▸ **Stored data**:
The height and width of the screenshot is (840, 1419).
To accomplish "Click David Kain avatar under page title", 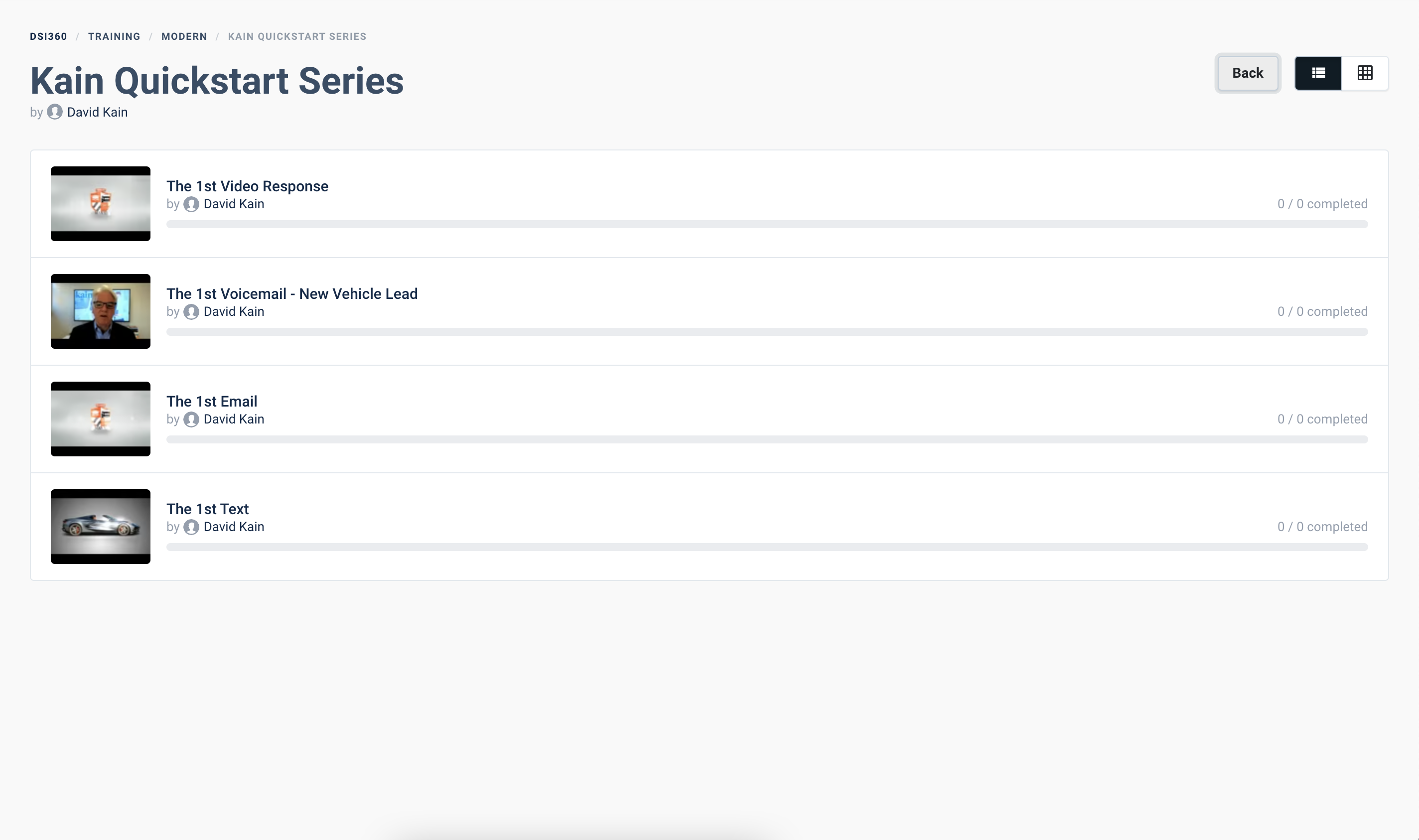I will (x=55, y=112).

==

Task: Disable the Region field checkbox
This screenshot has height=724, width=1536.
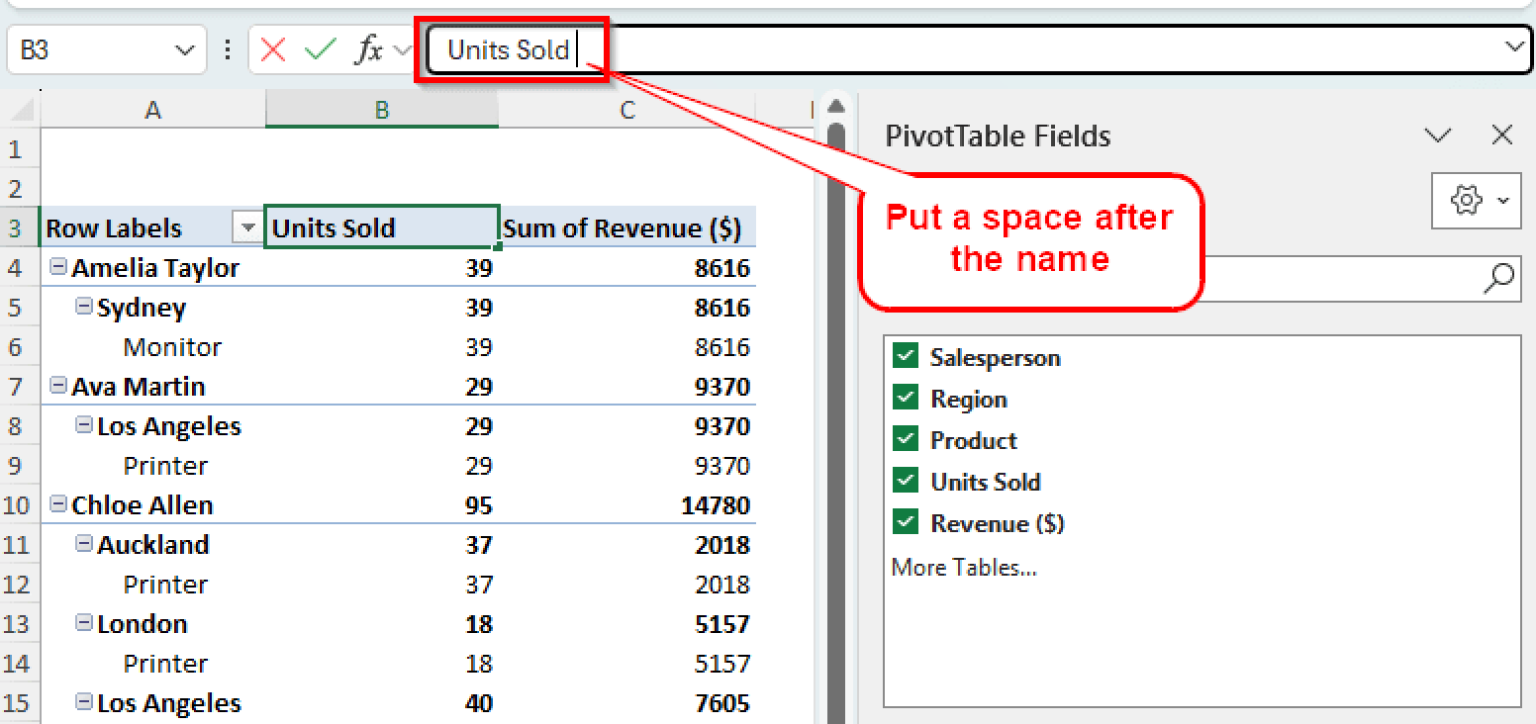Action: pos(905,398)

▸ **Aim**:
Starting with the line that contains "Task: Disable the Region field checkbox" and going on through the line that contains "Action: pos(905,398)", write those lines out again, requests included, scaling every coordinate in the answers by 2.35 and rounding to whole numbers with halves rounded up. Give only these lines and leave out the pictures.

▸ **Response**:
Task: Disable the Region field checkbox
This screenshot has height=724, width=1536.
Action: pos(2127,935)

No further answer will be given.